A month after telling doctors that prescribing hydroxychloroquine and chloroquine was okay, on April 24 the FDA issued a new advisory suggesting that the drugs should only be prescribed to patients who are in the hospital or enrolled in a clinical trial. While this may or may not cut down on potentially dangerous prescriptions, it won’t do much to improve medical knowledge, because trials enrolling patients in the United States right now lack appropriate control arms, aren’t blinded, are underpowered, or have other serious design flaws.

When it comes to remdesivir, based on one trial and ignoring a negative trial, Dr. Fauci has declared remdesivir to be, in essence, the de facto standard of care for treating hospitalized patients with COVID-19. That premature adoption means we might never know how well it actually works or if it even does work.
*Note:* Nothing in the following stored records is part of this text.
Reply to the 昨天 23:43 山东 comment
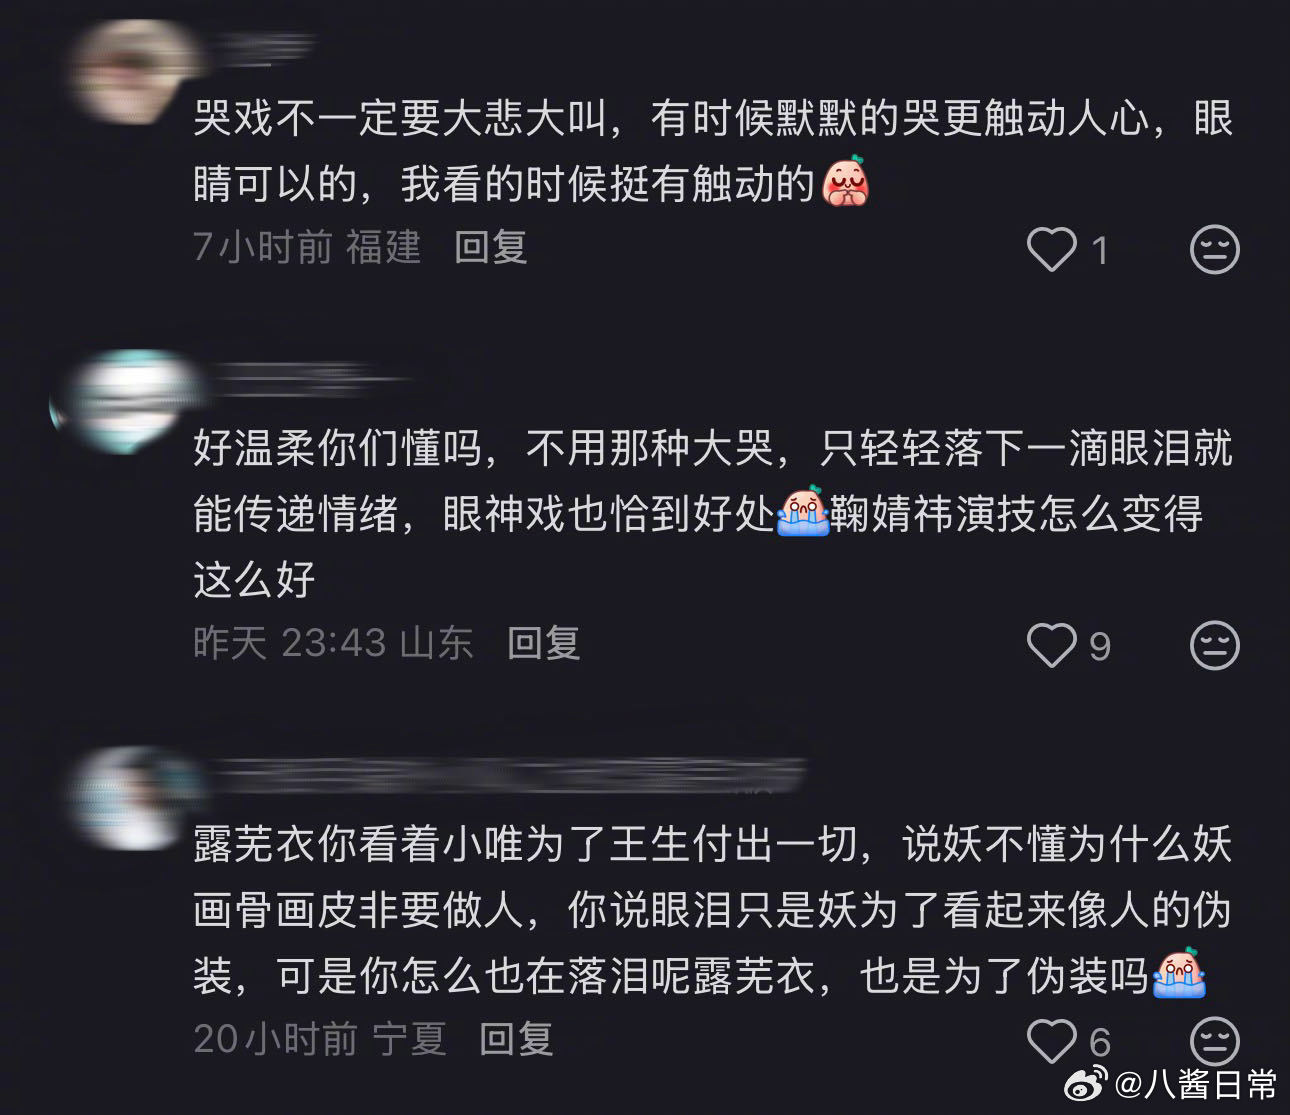Viewport: 1290px width, 1115px height. (543, 643)
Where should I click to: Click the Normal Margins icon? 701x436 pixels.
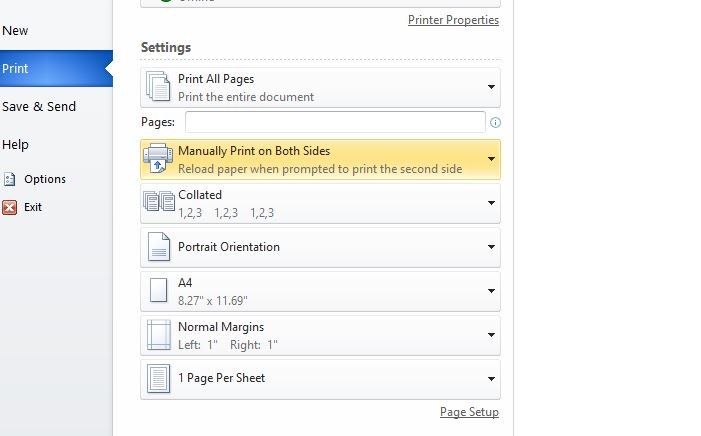pyautogui.click(x=159, y=335)
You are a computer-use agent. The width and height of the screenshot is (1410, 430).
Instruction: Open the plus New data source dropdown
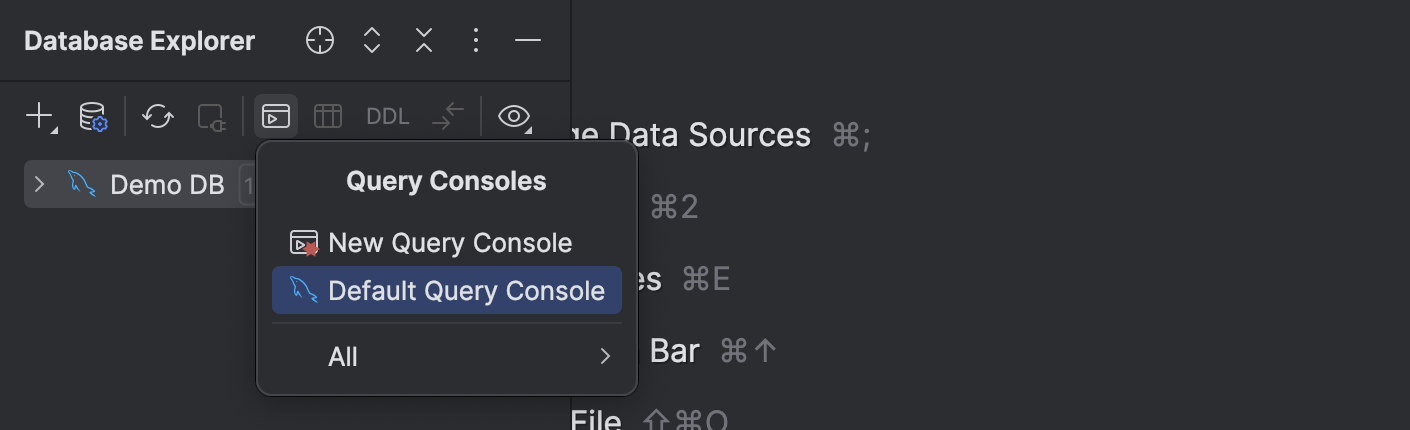(40, 117)
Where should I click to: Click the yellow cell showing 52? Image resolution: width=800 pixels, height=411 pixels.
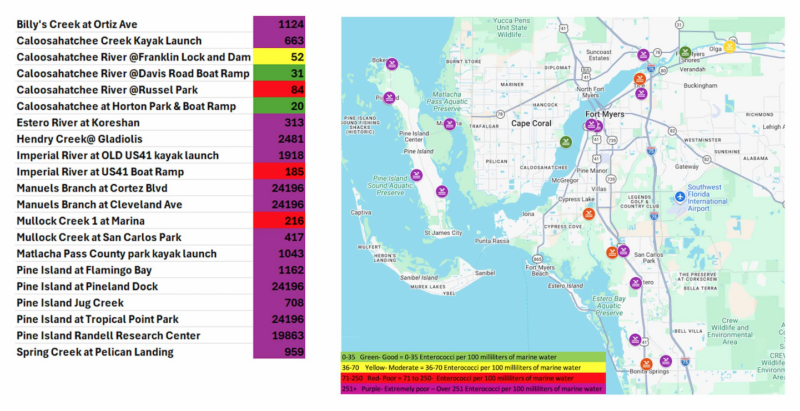pos(279,57)
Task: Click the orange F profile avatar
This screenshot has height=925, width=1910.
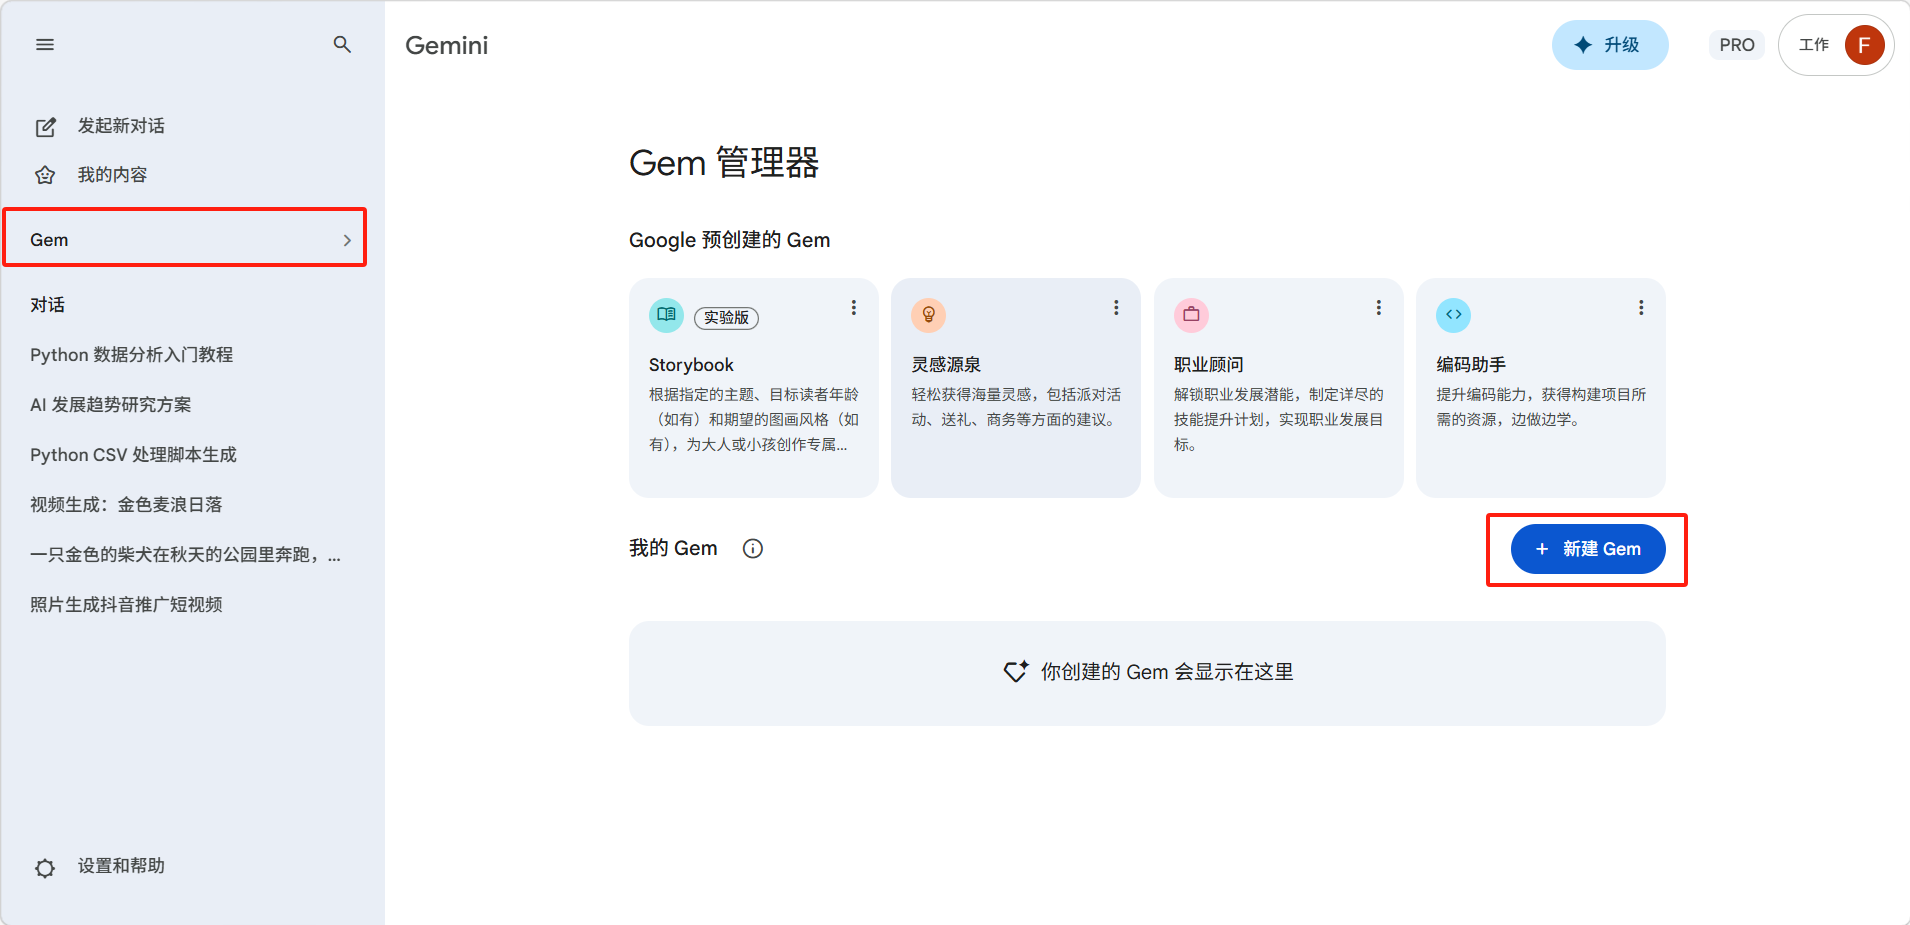Action: click(x=1864, y=45)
This pronouncement and the EUA from the FDA for remdesivir (issued Friday), mean that, from now on, studies (at least of hospitalized COVID-19 patients) can’t be carried out with a placebo control any more because it would be considered unethical. All of these studies, going forward, will have to test standard of care (now remdesivir) against standard of care plus new experimental therapeutic.

Et:

Perhaps patients should be forgiven for continuing to grasp at unproven remedies for a frightening disease. But what about the physicians and researchers, not to mention politicians, arguing that there is no time for randomized controlled trials? Many hold up Raoult, Zelenko, the Chicago trial, and other poorly designed studies as proof that hydroxychloroquine and remdesivir work. They are, in effect, saying that it’s better to make a decision based on bad studies now than to wait for the results of properly controlled ones. But given that bad studies are as likely to be wrong as right—and probably more likely to be wrong because they typically are biased toward the result desired by the researcher or study sponsor—why bother with a study at all? Why not try anything—prayer, iridology, homeopathy? At least those are less likely than the drugs to cause dangerous side effects.

How about intercessory prayer? No, I’m serious. This news story was all over social media this weekend about a randomized clinical trial being carried out to test whether intercessory prayer results in better outcomes in COVID-19 patients. (Here’s the ClinicalTrials.gov entry, if you don’t believe me.) It’s not even recruiting yet, but NPR did a news story about it on Friday!

Although we have not seen a pandemic like this in over 100 years, some things never change. Human nature, for instance, doesn’t change, and, now as then, physicians hate feeling powerless against a disease for which they have no disease-specific therapy, leaving them supportive care alone while hoping the patient can ride out the disease and recover. The culture of medicine is very much biased to “do something, anything” with an attitude of, “What’s the harm?” when a patient is facing imminent death. As Lenzer and Brownlee argue, though, yes, some people will die waiting for properly designed and conducted randomized clinical trials, but in the end that toll is likely to be far less than if early treatment attempts are based on bad science without proper controls. Thus far, thanks to politics, social media, old media, and opportunistic snake oil salesmen, we are failing COVID-19 patients when it comes to assuring that new treatments are based on rigorous science. Sadly, it turns out that most physicians are not nearly as dedicated to science-based medicine as they would like to believe.